MATLOW: Taking steps to combat disruption

Residents of Ward 22 are excited about the new Eglinton Crosstown LRT that will connect Toronto from Etobicoke to Scarborough.

In midtown, the new rapid transit line will be underground, with stations at Chaplin, Avenue, Yonge, Mount Pleasant and Bayview.

While the Crosstown will be a tremendous asset to our community, like any major construction project there will be challenges during construction. Most of the tunnel work will not affect at-grade activities, but there will be cuts to the street and temporary lane closures at intersections while the stations are built.

We all understand a certain amount of disruption is inevitable, but there are steps that I believe must be taken to protect our neighbourhoods, mitigate traffic impacts and support local businesses.

The TTC and Metrolinx have already responded to my request to improve the TTC bus barns site on the southwest corner of Yonge and Eglinton. I agree with the transit agencies’ decision to use the property as a construction staging ground to limit lane closures, but there is no excuse for continuing to leave the site a derelict eyesore for so many years. Earlier this spring, my office was successful in having boarding erected with well-designed panels informing the community about the Crosstown.

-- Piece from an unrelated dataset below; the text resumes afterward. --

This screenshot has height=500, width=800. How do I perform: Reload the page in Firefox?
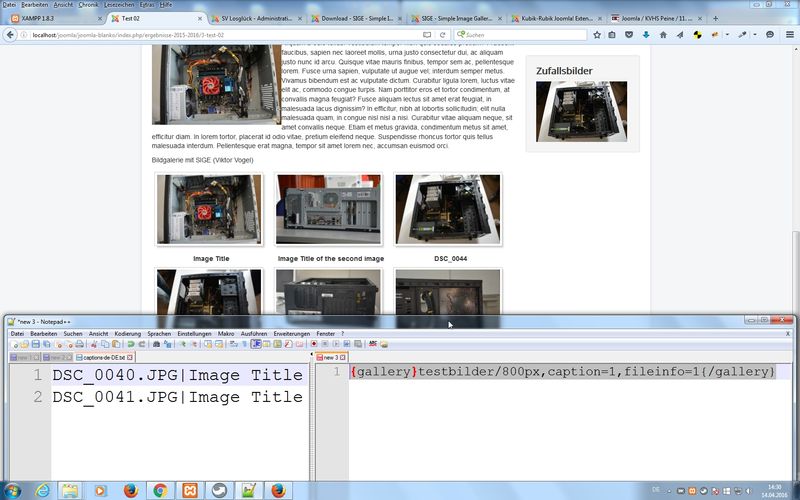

Moreover, I was able to help ensure that midtown’s major north-west artery will remain open during construction. For years, Metrolinx has stated that the closure of Allen Road is necessary. Given the disruption already cause by a lane closure, many residents expressed concern about the upheaval a complete shutdown would cause. I’m happy to report that, after months of working with Transportation staff and Metrolinx to find less-intrusive construction practices, Allen Road will remain open.

I am also advocating that the city’s transportation staff limit the duration of lane closures on Eglinton and mitigate the resulting flow of traffic on residential streets.

The success of local businesses affect our quality of life, property values and the ability of small business owners to support their families. I believe it is vitally important to support our local shops and restaurants.

We’ve sadly seen past major transit projects cause shops to close. This is not only unfair to merchants, but will reduce the vibrancy of Eglinton and adjacent main streets.

Therefore, I am working with the Eglinton Way and Mount Pleasant Village Business Improvement Areas on a Shop Local campaign.

Increased signage and new parking arrangements will be in place during construction. These measures are a good start, but we can all do our part to ensure that our unique local businesses are still standing — and thriving — when the Crosstown is completed.

I have pledged to do all of my holiday shopping in areas affected by the construction.

Please join me in keeping our community’s main streets vibrant.

Together, we were successful, after years of inaction on transit improvement on Eglinton Avenue, in ensuring the Crosstown would be finally built.

However, now that the project has begun we must continue to challenge Metrolinx to do it well — on time, on budget and with as little impact on local residents and businesses as possible.